Ornithological Biography

This beautiful bird absents itself from the State of Louisiana only for two months in the year, December and January. When they return in the beginning of February, they throw themselves by thousands into all the cypress woods and cane-brakes, where they are heard singing from the first of March until late in autumn, sometimes in November.

Their habits are very different from those of the Warblers, and are more in general accordance with those of the Certhiae. They move up and down, sidewise and spirally, along the trunks, branches, and even twigs of the tallest and largest cypresses, or such other trees as are found intermingled with them. They are extremely active, in fact, fully as much so as the little Brown Creeper itself. Like it, they suddenly leave the uppermost branches or higher parts of the trunks, and diving downwards alight on the roots, and renew their search after small insects and larvae. I never saw any of them pursue insects on wing.

The nest of this species is prettily constructed. Its outer parts are composed of grey lichens and soft mosses, the interior of silky substances and a few fibres of the Spanish moss. The female lays four pure white eggs, having two or three purple dots near the larger end. I think they raise two broods during their stay in Louisiana, but cannot speak of this as certain. The nest is placed on a horizontal branch of a cypress, twenty, thirty, or even fifty feet above the ground, and is with difficulty discovered from below, as it resembles a knot or a tuft of moss.

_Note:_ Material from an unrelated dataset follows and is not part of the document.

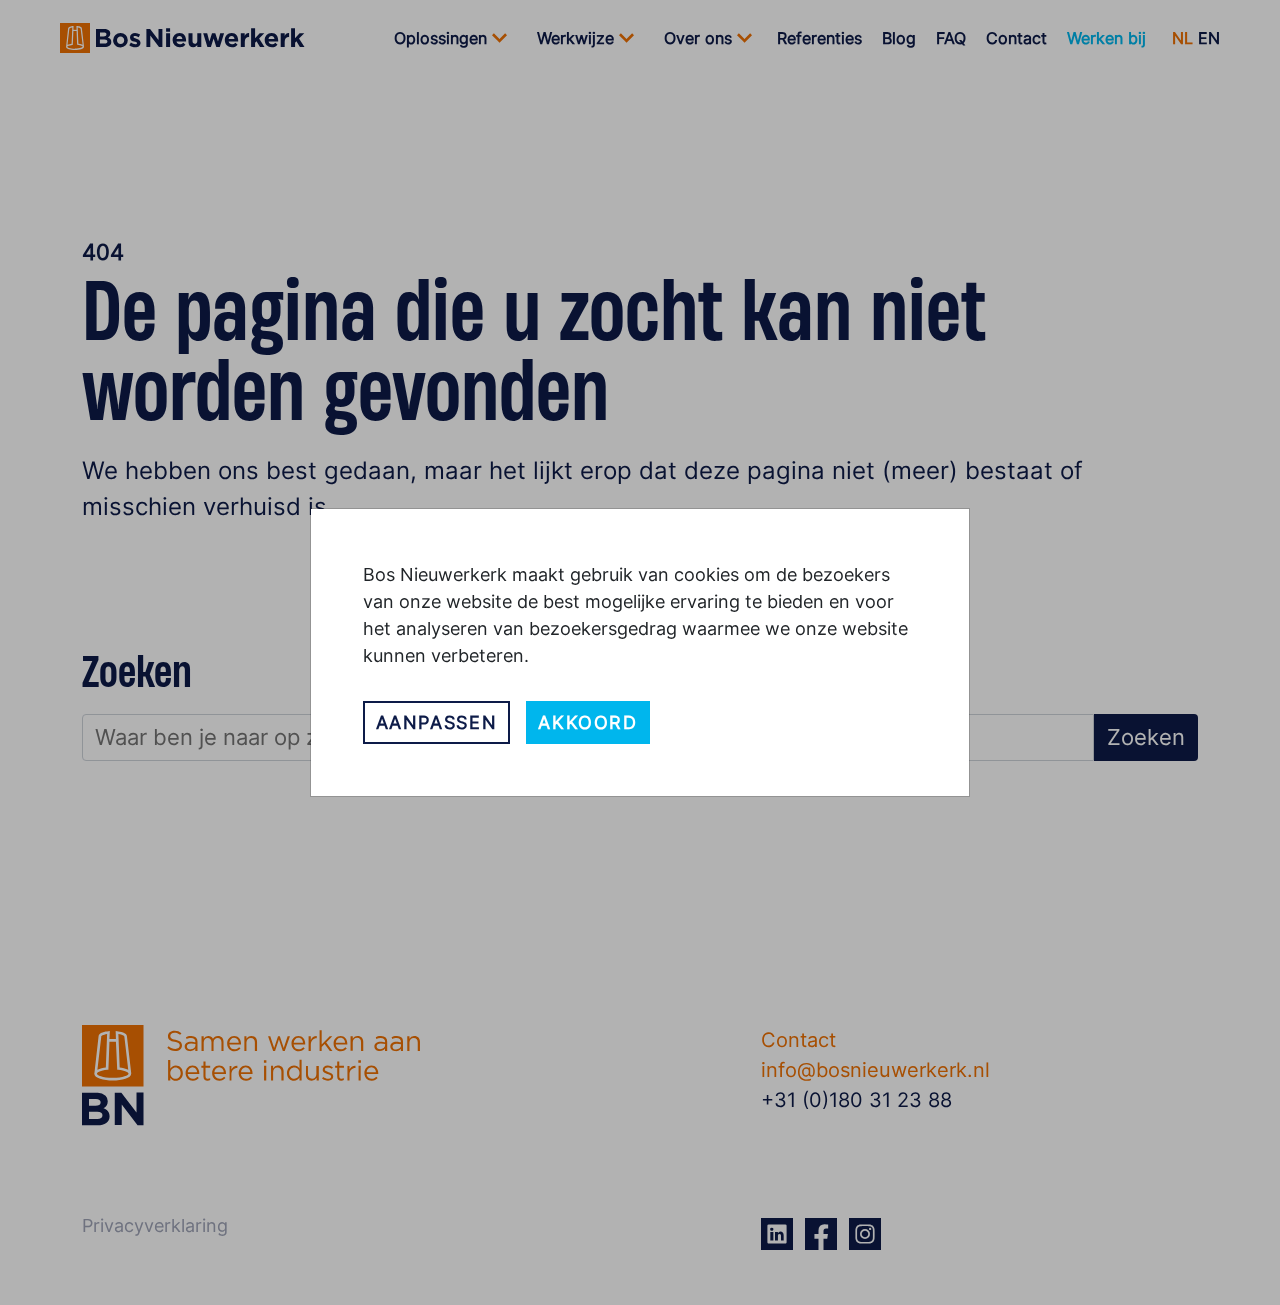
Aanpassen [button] (437, 722)
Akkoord (587, 722)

The song of the Yellow-throated Warbler would please you, kind reader. Of this I have not a doubt, as it is soft and loud, and is continued for two or three minutes at a time, not unlike that of the Painted Finch, or Indigo-bird. As it is heard in all parts of our most dismal cypress swamps, it contributes to soothe the mind of a person whose occupation may lead him to such places. I never saw this species on the ground. The male and the female are nearly alike in plumage, but the young birds, which hunt for insects in company, in the manner of Creepers or Titmice, do not acquire the yellow on the throat, nor the full brilliancy of their plumage, until the first spring.

These birds confine themselves to the Southern States, seldom moving farther towards the Middle Districts than North Carolina. They do not even ascend the Mississippi farther than the Walnut Hills. They are abundant in the neighbourhood of the Red river, and probably do not go farther south than Mexico, during their short absence from the United States.
 
Happening to shoot several of these birds on a large chinquapin tree, growing on the edge of a hill close to a swamp, I have put a male on one of its twigs, which is furnished with a few fruits quite ripe and ready to leave their husks. In the Southern States this tree is rare. It generally prefers elevated places,.and rocky declivities, with an and soil. The wood resembles that of the chestnut, but the trees being generally small, little use is made of it as timber. The fruit is eaten by children. This tree is abundant along the greater part of the range of the Alleghanies and its branches.